Yes I hope I do not offend anyone saying this but I think names like that are kinda corny lol


----------



## Chuck94! (Feb 8, 2018)

My puppy is named after "Rollo" a Viking warrior who became the first ruler of Normandy!


----------



## LaRen616 (Mar 4, 2010)

Knight, Atreyu, Gannicus, Bane, Lancelot, Crixus, Kratos


----------



## wolfy dog (Aug 1, 2012)

Or something friendly sounding to ease people's mind? Maybe?


----------



## Iamtomisbehave (Mar 18, 2018)

We tend to go with older style English names. We have had a Kaylee, an Amelia, and a Caspian in the past. Currently we have a Vera, an Edith, and our new Shepherd puppy will be Zelda. All of them also have some sort of geeky connection as well. Kaylee and Vera are both references to the show Firefly. Amelia was a reference to Dr. Who. Caspian is from the Chronicles of Narnia. Zelda is from The Legend of Zelda series and Edith is from a game called "What remains of Edith Finch." 



I guess I have never felt any particular need to give dogs "impressive" sounding names. I try and pick rolls off my tongue when I say it out loud and something that does not seem too common, at least in my area. 

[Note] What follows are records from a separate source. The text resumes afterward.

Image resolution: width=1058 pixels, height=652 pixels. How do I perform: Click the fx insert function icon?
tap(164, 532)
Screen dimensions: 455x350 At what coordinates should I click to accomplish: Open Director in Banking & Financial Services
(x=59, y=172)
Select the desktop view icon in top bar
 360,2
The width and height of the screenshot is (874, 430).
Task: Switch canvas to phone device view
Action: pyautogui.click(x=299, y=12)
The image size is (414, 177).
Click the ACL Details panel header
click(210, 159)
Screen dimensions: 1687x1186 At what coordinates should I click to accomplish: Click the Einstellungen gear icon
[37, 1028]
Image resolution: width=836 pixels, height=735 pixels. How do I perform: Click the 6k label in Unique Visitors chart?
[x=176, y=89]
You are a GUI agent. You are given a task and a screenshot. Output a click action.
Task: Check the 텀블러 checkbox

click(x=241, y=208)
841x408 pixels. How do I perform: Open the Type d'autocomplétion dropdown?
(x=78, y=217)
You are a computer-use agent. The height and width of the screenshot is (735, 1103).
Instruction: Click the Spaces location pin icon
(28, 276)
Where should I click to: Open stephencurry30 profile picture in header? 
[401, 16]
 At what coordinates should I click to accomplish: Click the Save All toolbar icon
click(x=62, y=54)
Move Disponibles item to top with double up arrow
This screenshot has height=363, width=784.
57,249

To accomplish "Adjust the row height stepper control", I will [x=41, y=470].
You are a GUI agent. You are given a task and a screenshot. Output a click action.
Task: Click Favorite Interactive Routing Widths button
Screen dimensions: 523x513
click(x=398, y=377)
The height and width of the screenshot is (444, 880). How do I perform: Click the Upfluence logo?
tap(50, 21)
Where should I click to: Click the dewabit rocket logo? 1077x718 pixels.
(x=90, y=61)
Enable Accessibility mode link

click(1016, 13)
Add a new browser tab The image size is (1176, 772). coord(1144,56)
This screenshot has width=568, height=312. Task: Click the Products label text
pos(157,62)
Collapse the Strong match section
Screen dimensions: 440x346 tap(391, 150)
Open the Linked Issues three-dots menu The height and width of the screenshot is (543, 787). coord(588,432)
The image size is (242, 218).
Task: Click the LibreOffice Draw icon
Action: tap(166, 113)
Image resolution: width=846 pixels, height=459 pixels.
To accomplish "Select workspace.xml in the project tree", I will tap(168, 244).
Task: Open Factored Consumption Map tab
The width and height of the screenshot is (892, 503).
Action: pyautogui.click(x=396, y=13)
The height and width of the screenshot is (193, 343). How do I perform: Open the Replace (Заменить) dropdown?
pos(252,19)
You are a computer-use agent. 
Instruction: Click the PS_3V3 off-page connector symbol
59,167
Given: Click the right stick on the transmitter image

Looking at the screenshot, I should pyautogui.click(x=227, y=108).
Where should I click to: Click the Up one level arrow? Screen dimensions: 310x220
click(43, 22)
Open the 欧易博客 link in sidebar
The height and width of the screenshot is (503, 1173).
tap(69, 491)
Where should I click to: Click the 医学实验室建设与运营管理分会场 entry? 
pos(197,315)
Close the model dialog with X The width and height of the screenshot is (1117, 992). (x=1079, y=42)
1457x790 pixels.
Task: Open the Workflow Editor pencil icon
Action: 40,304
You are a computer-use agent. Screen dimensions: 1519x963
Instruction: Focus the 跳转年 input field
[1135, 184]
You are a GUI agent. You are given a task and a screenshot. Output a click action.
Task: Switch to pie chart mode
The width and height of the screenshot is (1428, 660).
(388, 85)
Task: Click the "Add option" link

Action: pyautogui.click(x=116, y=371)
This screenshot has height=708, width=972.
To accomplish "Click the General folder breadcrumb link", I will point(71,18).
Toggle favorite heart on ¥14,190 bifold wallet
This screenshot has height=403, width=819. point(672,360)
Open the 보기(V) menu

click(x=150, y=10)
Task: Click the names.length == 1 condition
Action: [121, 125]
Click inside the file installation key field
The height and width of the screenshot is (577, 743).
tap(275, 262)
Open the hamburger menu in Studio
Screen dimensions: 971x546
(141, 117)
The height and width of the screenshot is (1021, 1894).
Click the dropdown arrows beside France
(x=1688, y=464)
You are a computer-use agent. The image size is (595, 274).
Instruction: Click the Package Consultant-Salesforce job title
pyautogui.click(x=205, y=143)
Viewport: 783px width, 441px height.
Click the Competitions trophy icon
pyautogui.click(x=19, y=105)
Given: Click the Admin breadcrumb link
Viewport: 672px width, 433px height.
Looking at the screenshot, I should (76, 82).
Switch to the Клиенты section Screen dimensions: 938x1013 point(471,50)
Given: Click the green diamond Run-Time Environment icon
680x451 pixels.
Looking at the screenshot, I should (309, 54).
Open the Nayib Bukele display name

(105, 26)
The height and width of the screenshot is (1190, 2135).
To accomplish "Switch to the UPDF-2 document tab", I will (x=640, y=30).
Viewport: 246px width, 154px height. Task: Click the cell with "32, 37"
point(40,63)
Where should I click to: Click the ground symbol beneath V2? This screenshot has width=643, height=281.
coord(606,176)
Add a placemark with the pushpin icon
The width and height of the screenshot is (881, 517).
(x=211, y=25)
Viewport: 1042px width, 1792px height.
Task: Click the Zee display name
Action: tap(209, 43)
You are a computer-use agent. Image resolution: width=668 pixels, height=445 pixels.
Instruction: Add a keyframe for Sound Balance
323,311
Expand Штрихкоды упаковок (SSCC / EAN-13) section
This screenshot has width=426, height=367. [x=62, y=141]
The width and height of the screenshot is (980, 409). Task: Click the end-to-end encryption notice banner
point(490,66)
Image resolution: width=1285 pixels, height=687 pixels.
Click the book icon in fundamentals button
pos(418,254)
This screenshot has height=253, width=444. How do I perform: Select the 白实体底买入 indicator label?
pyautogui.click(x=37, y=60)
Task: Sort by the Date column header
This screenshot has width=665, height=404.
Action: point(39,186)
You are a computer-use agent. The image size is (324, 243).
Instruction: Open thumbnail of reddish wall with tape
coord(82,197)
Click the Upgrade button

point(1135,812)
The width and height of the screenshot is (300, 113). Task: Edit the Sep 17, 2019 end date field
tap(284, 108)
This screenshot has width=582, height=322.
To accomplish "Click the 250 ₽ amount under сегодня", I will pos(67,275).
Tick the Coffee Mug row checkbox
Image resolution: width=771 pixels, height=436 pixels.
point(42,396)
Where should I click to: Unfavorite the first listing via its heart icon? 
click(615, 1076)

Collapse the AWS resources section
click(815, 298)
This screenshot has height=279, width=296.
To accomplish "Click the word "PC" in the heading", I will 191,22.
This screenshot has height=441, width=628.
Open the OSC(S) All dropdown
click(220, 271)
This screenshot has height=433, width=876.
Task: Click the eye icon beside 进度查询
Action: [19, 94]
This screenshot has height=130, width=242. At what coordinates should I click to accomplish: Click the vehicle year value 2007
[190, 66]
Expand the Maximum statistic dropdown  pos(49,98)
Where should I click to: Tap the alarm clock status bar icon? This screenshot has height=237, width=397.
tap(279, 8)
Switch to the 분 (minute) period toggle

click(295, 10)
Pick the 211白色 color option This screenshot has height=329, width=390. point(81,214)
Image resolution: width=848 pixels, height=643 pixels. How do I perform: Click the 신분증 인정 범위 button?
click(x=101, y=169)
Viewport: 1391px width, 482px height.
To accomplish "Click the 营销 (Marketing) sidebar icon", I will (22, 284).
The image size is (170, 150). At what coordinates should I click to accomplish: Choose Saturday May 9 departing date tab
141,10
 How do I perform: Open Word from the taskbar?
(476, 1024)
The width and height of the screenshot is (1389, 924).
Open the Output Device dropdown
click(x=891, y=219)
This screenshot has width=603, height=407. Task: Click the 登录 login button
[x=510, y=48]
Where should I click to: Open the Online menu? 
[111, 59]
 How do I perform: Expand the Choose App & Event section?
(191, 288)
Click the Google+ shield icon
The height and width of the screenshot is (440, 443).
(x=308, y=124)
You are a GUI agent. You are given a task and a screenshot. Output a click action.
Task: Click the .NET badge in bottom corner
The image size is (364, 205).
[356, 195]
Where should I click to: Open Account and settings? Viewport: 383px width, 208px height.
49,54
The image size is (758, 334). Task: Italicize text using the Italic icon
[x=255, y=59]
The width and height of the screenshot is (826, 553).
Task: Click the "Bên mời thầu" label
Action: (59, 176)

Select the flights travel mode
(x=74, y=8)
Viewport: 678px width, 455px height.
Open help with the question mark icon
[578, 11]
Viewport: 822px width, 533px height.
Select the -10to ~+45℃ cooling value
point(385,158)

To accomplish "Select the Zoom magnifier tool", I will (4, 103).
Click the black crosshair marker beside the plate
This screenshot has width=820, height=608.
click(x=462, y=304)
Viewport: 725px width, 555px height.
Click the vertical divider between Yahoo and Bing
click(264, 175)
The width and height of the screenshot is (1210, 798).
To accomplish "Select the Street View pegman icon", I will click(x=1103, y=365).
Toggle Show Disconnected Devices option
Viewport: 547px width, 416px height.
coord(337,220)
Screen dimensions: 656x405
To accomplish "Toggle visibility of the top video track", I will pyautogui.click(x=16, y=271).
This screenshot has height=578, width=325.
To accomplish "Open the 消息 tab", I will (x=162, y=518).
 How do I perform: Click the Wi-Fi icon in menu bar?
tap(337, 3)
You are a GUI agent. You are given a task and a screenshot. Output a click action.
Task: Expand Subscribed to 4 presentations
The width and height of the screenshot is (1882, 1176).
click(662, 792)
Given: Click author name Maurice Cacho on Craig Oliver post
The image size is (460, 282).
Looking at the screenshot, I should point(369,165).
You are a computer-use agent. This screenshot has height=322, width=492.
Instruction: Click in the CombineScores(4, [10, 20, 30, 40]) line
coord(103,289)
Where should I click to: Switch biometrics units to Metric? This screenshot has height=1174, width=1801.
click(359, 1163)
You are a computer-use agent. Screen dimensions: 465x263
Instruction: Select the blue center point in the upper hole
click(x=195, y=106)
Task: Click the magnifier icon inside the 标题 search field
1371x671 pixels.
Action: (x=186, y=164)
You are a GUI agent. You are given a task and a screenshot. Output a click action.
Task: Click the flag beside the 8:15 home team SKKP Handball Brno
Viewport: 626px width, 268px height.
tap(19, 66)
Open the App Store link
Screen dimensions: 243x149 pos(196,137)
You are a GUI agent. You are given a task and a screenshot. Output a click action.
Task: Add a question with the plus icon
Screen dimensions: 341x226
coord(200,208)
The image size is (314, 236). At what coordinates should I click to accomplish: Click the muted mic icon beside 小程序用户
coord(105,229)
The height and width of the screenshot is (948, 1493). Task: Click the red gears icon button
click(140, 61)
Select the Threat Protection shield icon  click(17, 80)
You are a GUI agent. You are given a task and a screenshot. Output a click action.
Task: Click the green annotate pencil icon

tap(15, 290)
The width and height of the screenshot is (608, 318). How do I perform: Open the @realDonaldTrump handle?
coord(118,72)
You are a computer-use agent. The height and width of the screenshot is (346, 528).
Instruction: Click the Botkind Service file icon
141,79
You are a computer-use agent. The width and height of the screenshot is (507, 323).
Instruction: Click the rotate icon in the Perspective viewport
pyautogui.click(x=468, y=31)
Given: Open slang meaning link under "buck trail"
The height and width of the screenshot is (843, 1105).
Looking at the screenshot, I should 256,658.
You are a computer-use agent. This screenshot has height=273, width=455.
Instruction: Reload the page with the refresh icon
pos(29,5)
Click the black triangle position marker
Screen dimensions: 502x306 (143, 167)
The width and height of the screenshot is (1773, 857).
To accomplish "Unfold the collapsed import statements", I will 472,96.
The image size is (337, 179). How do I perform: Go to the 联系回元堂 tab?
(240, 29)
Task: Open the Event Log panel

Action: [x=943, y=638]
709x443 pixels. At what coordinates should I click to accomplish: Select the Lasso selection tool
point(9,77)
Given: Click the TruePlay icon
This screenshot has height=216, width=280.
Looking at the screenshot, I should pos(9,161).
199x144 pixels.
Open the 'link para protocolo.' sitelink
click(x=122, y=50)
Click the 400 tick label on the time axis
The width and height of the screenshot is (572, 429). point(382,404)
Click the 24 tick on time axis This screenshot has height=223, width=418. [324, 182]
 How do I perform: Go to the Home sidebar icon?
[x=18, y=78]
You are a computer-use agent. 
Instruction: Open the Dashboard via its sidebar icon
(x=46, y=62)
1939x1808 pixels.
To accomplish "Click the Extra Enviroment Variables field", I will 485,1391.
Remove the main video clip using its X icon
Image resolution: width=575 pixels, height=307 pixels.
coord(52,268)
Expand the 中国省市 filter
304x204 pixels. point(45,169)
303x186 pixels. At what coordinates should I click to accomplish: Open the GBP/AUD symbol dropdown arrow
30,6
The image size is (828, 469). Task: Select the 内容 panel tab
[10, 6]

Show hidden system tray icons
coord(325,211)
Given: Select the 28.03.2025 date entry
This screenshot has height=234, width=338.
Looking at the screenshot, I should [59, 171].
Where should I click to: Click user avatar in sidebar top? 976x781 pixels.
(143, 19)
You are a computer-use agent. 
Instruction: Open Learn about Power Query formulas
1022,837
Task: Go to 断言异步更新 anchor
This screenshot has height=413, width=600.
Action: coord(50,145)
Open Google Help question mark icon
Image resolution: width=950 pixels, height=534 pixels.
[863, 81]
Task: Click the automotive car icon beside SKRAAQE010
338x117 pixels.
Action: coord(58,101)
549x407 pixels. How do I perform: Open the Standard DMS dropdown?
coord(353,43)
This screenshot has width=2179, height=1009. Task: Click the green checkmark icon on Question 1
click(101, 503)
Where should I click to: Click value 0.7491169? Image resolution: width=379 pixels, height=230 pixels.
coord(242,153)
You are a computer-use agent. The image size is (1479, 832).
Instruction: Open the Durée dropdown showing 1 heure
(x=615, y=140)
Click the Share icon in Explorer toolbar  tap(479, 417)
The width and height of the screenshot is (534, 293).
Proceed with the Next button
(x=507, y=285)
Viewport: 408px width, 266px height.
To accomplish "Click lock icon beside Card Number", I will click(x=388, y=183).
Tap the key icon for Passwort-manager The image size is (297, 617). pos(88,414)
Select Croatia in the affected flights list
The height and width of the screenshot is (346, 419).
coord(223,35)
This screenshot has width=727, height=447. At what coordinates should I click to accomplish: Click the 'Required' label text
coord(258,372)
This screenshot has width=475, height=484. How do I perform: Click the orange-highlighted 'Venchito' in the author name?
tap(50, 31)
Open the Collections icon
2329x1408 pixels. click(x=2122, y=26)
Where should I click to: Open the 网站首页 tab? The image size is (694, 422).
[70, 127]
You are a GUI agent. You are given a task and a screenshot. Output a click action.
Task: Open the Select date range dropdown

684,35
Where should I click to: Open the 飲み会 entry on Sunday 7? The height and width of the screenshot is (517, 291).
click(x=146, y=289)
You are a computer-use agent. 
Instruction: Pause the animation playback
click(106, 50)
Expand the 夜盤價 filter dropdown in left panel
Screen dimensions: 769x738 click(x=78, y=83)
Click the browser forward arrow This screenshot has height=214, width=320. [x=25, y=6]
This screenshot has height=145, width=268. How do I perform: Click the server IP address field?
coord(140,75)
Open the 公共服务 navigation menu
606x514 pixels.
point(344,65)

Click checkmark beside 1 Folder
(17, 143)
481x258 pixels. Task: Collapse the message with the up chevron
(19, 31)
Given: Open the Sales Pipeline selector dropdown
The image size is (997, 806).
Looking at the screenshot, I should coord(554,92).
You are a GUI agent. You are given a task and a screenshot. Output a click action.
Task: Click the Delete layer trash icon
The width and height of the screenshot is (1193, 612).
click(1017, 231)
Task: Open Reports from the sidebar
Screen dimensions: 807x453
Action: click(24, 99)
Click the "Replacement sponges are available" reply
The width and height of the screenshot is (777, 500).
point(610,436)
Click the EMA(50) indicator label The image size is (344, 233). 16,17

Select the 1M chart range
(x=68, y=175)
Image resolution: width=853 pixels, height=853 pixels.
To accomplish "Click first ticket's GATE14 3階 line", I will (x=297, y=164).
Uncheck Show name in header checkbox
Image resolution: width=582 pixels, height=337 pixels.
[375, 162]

I have always liked the names Owen, Neville, Nolan, Everett, and Tristan for boys. We are pretty much a strictly girl household though!

Beth


----------



## Chuck94! (Feb 8, 2018)

I always liked the name "oskar" - go by "oskie"


----------



## Nikka Khrystyne (May 14, 2018)

Kratos is the name we have so far, instead of Spartacus. Still not sure if I’m in love with that name either... only 4 days till their home!


----------



## Hellish (Jul 29, 2017)

It took me two weeks to come up with my brat's call name. I was waiting for him to show me who he was or something lame, I dunno. The husband shot down a lot of names because he was going to feel self conscious about shouting it aloud. Some of the very early culls are not fit to mention in polite forums but they had to do with things that are big and black and powerful.


----------



## MiikalLK (Jan 29, 2018)

Kratos seems like it doesn't roll off the tongue that easily. My oldest dogs littermate was named Zeus. I would pick something that's easy to say instead of focusing on the roman/greek vibe as many of those names are either too long or too easy to trip up on while saying(with the above exception). You could always go with something like Thoth, Thor, Loki, Bane, Jax, Huck, Timber, Thunder, Hades...our male dog's name is Grimm. It's tough to pick a name!


----------



## wolfy dog (Aug 1, 2012)

It always takes me quite some time to get used to the name of a new dog, like the two (name and pup) don't seem to fit at first. I loved naming him Griff before I actually took him home but only since last week do I feel he owns and belongs to the name.


----------



## Mei (Mar 30, 2018)

Wookie for the first then Chewee for the o


----------



## tc68 (May 31, 2006)

I don't know about y'all but I always found it really weird when people ask complete strangers to help with the naming of their pets. The key word being "strangers." Naming your dog is a personal thing that should have some kind of meaning to it and so to ask someone you don't know with help in naming your dog? Just strange. Sorry, my own humble opinion.


----------



## chevyfreese (Apr 26, 2018)

liquar and lager


----------